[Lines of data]
* Begin *

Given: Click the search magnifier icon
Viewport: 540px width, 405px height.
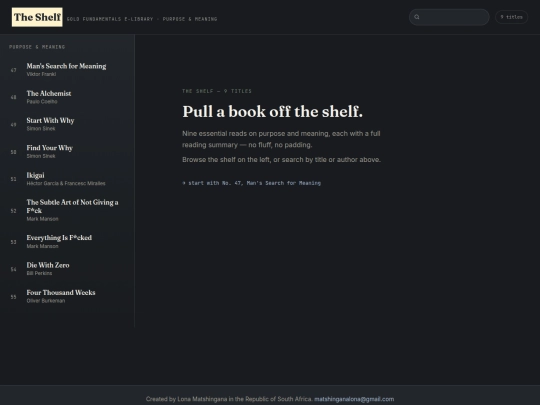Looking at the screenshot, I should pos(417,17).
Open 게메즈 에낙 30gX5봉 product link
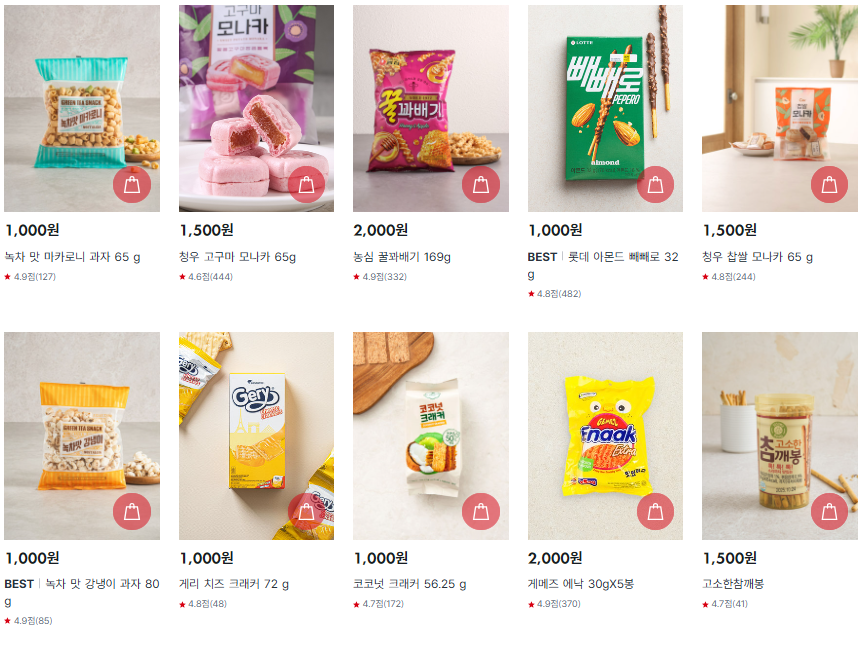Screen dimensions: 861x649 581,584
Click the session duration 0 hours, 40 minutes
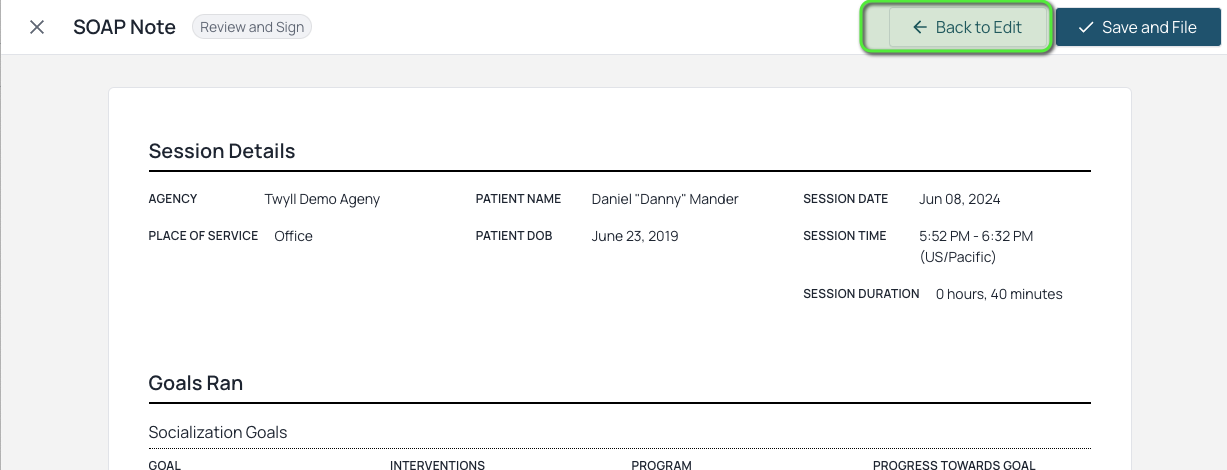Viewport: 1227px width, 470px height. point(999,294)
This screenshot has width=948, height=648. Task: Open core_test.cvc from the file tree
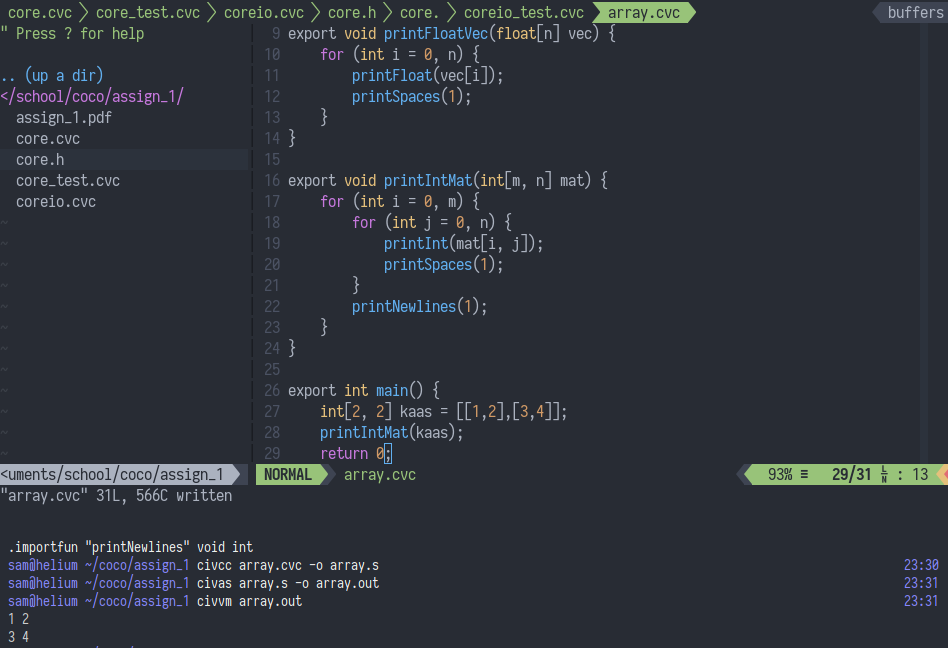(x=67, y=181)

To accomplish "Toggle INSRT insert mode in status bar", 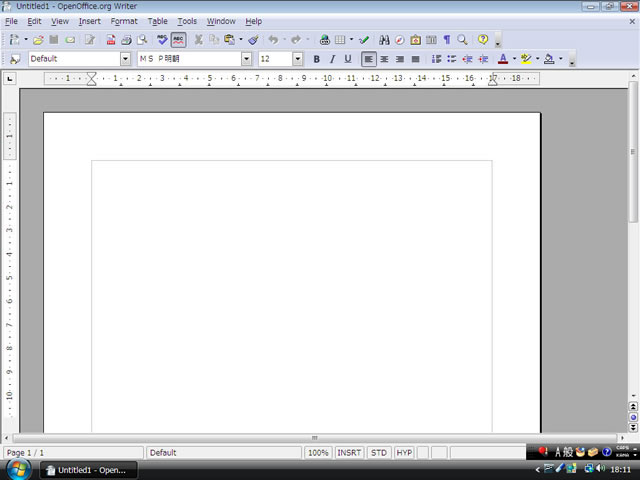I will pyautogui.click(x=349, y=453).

* End *
* Begin *

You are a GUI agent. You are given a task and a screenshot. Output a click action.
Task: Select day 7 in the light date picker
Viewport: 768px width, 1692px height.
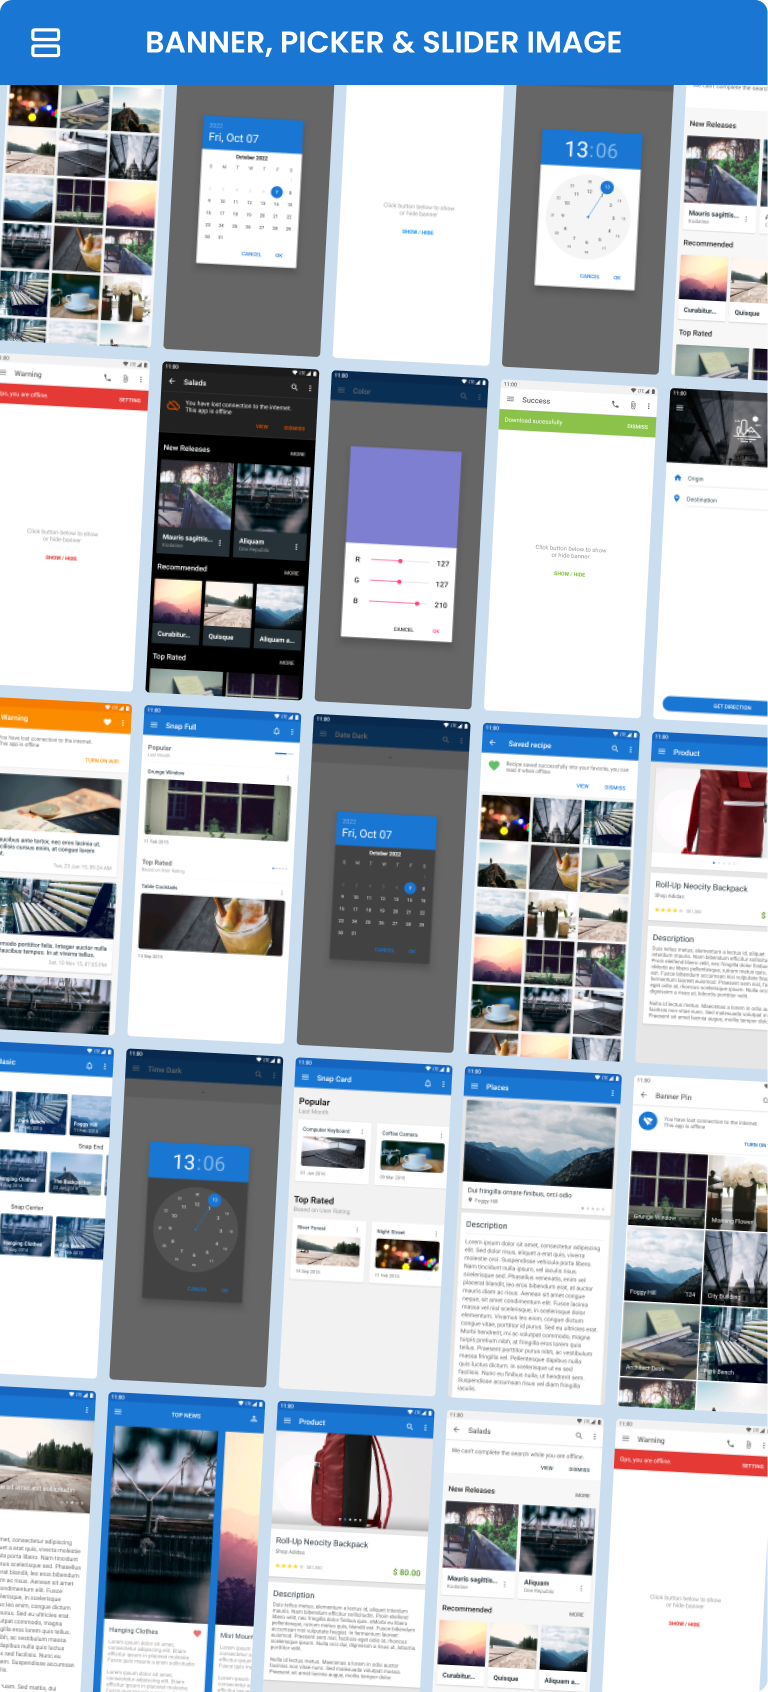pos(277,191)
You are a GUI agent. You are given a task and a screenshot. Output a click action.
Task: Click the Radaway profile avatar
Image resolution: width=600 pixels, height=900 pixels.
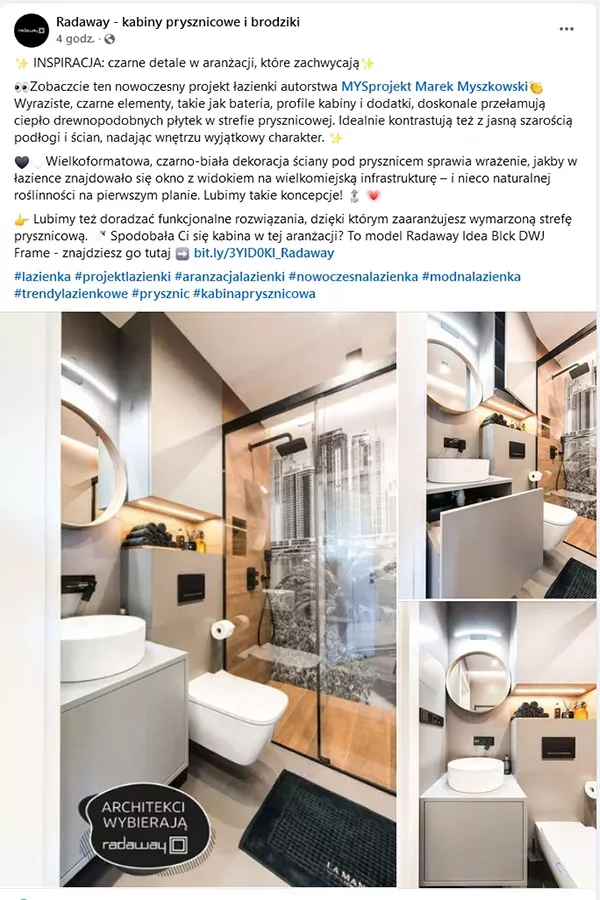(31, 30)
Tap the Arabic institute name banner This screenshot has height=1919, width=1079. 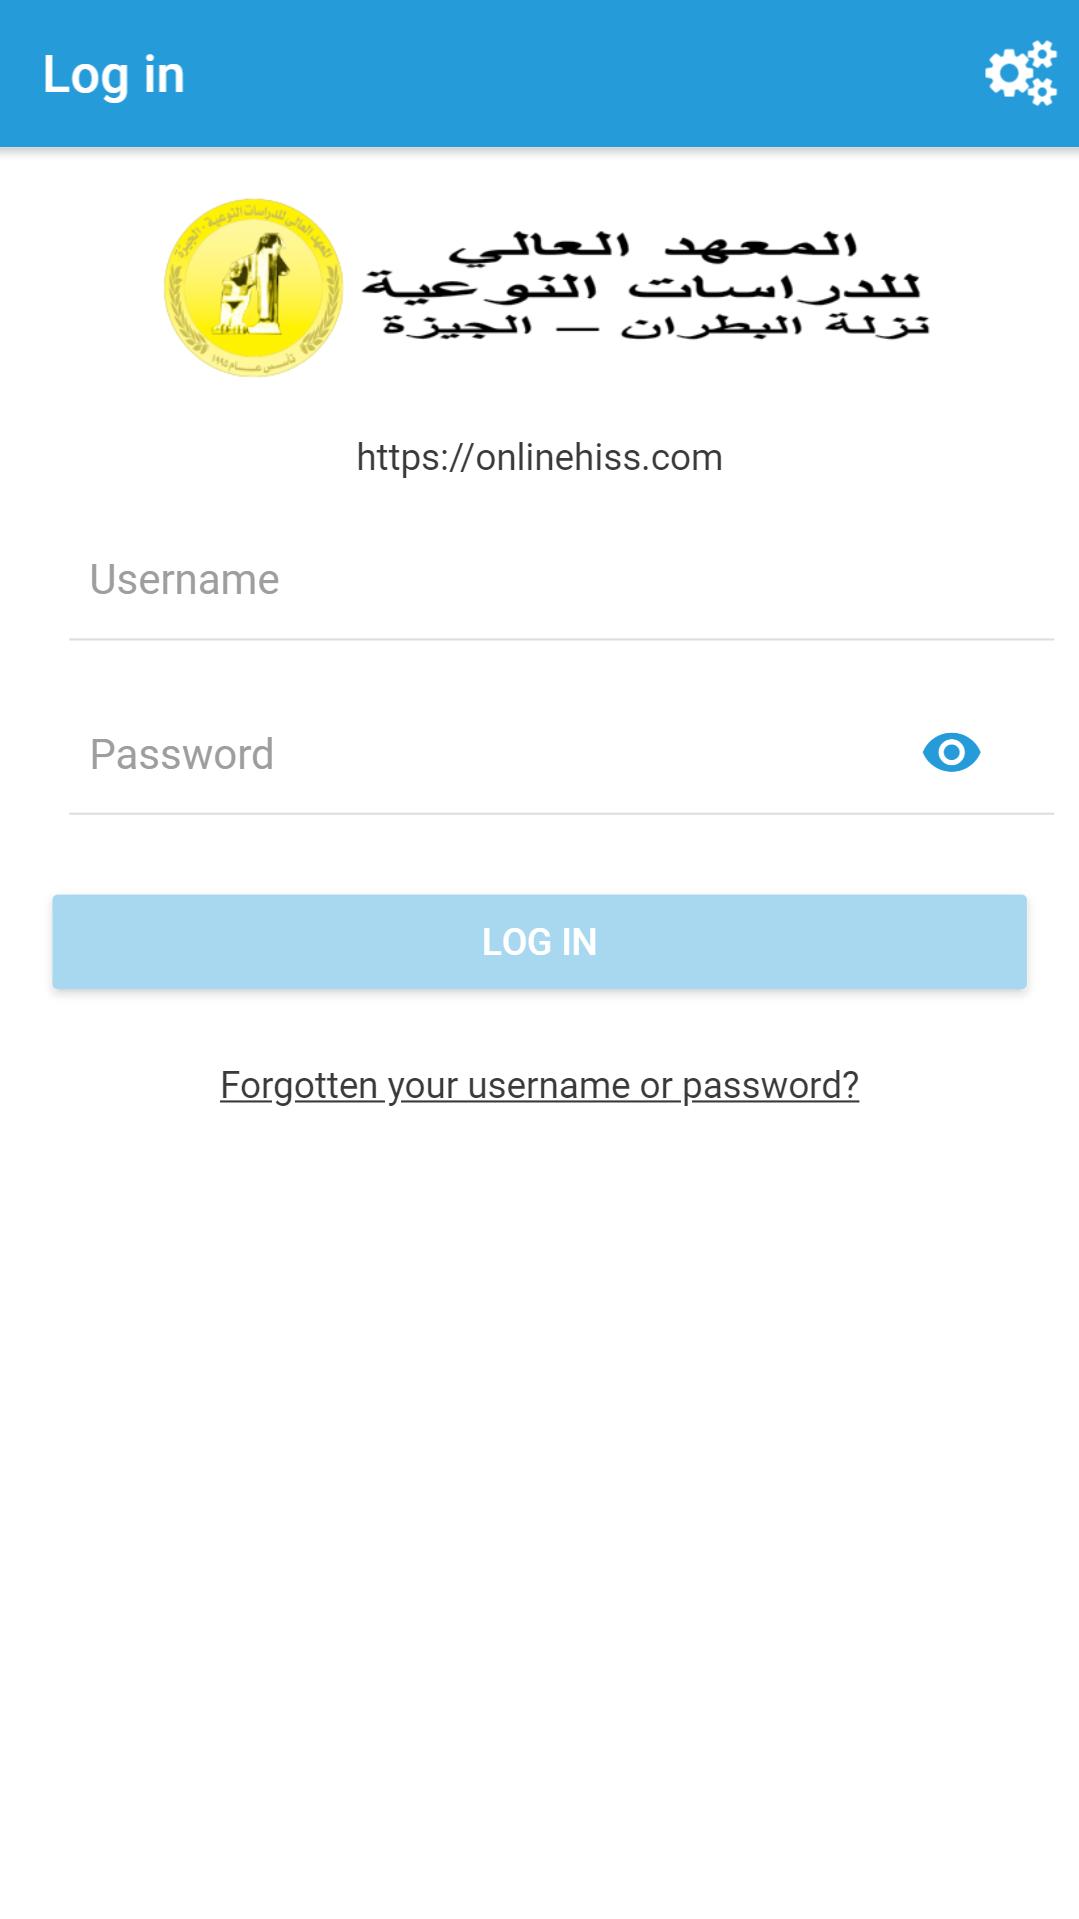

* End *

Requirements =
Which lines in the data above contain the word "Open"? Copy each of those lines, matching case exactly.

Problem solution =
Open 게메즈 에낙 30gX5봉 product link
This screenshot has width=948, height=648. Task: Open core_test.cvc from the file tree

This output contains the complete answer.